حَدَّثَنَا يَحْيَى بْنُ سُلَيْمَانَ، قَالَ حَدَّثَنِي ابْنُ وَهْبٍ، قَالَ حَدَّثَنِي عُمَرُ بْنُ مُحَمَّدٍ، أَنَّ حَفْصَ بْنَ عَاصِمٍ، حَدَّثَهُ قَالَ سَافَرَ ابْنُ عُمَرَ ـ رضى الله عنهما ـ فَقَالَ صَحِبْتُ النَّبِيَّ صلى الله عليه وسلم فَلَمْ أَرَهُ يُسَبِّحُ فِي السَّفَرِ، وَقَالَ اللَّهُ جَلَّ ذِكْرُهُ ‏{‏لَقَدْ كَانَ لَكُمْ فِي رَسُولِ اللَّهِ أُسْوَةٌ حَسَنَةٌ‏}‏‏.‏
Terjemahan
Diriwayatkan Ibnu 'Umar

Saya menemani Rasulullah (صلى الله عليه وسلم) dan dia tidak pernah mempersembahkan lebih dari dua rakat selama perjalanan. Abu Bakar, 'Umar dan 'Utsman dulu melakukan hal yang sama.

Comment

Memendekkan Shalat (At-Taqseer)

Sahih al-Bukhari - Hadis 1102

Analisis Narasi

Hadis ini yang diriwayatkan oleh Ibnu 'Umar menetapkan praktik kenabian dalam memendekkan shalat empat rakaat menjadi dua rakaat selama perjalanan, sebuah Sunnah yang dikonfirmasi oleh praktik Khulafaur Rasyidin.

Keputusan Yuridis

Konsensus ulama menyatakan bahwa memendekkan shalat selama perjalanan adalah Sunnah yang dikonfirmasi (Sunnah Mu'akkadah), bukan sekadar keringanan.

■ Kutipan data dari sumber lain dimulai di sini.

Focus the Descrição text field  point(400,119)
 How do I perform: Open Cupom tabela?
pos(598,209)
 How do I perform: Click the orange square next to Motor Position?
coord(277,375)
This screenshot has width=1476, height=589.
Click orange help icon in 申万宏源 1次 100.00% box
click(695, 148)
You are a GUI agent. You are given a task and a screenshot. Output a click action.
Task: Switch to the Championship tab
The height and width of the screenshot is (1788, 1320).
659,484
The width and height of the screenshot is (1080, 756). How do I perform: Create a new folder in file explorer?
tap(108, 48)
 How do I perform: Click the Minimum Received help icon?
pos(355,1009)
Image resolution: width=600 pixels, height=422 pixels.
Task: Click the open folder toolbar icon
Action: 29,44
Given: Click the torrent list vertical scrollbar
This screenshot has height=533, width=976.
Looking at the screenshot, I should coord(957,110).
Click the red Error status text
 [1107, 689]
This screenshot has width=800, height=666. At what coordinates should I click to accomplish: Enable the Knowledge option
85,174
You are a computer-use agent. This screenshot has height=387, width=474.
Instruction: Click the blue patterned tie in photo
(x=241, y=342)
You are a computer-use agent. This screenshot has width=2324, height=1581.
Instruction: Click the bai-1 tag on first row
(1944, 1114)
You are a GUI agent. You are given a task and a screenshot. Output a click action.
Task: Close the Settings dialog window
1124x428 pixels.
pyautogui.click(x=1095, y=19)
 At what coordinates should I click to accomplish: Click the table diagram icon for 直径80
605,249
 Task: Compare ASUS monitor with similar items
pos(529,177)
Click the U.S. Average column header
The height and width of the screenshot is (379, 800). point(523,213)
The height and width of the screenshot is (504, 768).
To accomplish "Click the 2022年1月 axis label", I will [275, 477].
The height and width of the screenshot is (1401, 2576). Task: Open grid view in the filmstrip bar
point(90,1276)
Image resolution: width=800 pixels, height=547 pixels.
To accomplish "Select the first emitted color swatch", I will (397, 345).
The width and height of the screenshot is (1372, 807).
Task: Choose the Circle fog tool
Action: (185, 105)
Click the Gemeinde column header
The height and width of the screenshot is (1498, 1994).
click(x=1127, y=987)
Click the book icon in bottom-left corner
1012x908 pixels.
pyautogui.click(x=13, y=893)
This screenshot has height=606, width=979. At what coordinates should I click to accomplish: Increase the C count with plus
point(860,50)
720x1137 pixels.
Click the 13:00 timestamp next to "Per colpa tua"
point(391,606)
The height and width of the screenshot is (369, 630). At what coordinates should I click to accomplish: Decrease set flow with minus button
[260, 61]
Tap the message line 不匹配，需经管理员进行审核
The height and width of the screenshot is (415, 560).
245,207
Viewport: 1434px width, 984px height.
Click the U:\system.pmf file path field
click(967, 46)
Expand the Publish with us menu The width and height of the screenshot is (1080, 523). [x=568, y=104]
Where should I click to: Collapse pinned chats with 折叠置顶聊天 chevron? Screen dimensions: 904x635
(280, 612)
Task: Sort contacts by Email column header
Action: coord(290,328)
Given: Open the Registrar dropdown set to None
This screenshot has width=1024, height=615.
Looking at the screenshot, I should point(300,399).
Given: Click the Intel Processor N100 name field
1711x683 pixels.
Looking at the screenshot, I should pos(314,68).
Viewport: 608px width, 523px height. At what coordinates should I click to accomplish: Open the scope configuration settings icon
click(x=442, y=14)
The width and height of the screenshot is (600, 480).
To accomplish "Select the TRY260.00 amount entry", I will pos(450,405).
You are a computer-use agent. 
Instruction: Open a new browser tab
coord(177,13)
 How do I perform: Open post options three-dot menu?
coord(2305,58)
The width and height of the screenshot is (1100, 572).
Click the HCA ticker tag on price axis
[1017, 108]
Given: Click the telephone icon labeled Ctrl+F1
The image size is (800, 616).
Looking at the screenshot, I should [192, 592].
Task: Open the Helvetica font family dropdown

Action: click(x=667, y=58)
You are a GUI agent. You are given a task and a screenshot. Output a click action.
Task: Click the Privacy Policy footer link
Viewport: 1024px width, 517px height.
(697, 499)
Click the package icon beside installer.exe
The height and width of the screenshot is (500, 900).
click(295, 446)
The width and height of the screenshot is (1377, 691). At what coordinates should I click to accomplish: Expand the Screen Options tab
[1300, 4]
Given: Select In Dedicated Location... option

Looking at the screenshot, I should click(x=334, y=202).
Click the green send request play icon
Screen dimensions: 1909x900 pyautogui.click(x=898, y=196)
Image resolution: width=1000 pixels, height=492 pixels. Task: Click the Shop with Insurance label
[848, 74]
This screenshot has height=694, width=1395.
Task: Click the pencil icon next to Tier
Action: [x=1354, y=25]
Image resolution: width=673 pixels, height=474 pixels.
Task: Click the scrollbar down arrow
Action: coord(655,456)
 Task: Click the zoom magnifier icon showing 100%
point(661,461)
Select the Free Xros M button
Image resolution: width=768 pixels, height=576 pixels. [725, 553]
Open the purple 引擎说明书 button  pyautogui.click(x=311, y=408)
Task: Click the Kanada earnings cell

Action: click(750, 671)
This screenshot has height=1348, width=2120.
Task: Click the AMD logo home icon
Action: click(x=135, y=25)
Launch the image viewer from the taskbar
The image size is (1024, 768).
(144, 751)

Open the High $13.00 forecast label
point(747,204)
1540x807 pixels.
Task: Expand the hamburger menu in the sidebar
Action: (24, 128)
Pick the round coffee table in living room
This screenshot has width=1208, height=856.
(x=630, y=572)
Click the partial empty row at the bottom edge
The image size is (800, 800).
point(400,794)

Musafir harus shalat Zuhur, Asar, dan Isya masing-masing dua rakaat sambil mempertahankan jumlah penuh untuk Subuh dan Maghrib.

Syarat untuk Memendekkan

Perjalanan harus memenuhi jarak minimum yang diakui oleh ulama (sekitar 48 mil/77 km). Musafir tetap dalam keadaan bepergian hingga mereka kembali ke kampung halaman atau berniat tinggal di lokasi baru selama lebih dari empat hari menurut mazhab Hanafi, atau lima belas hari menurut mazhab Syafi'i.

Signifikansi Konfirmasi Kekhalifahan

Penyebutan Abu Bakar, Umar, dan Utsman yang mempraktikkan hal yang sama menekankan kelangsungan Sunnah ini dan menolak klaim penghapusan. Praktik kolektif ini membentuk ijma' (konsensus) di antara para Sahabat mengenai keabadian pemendekan shalat selama perjalanan.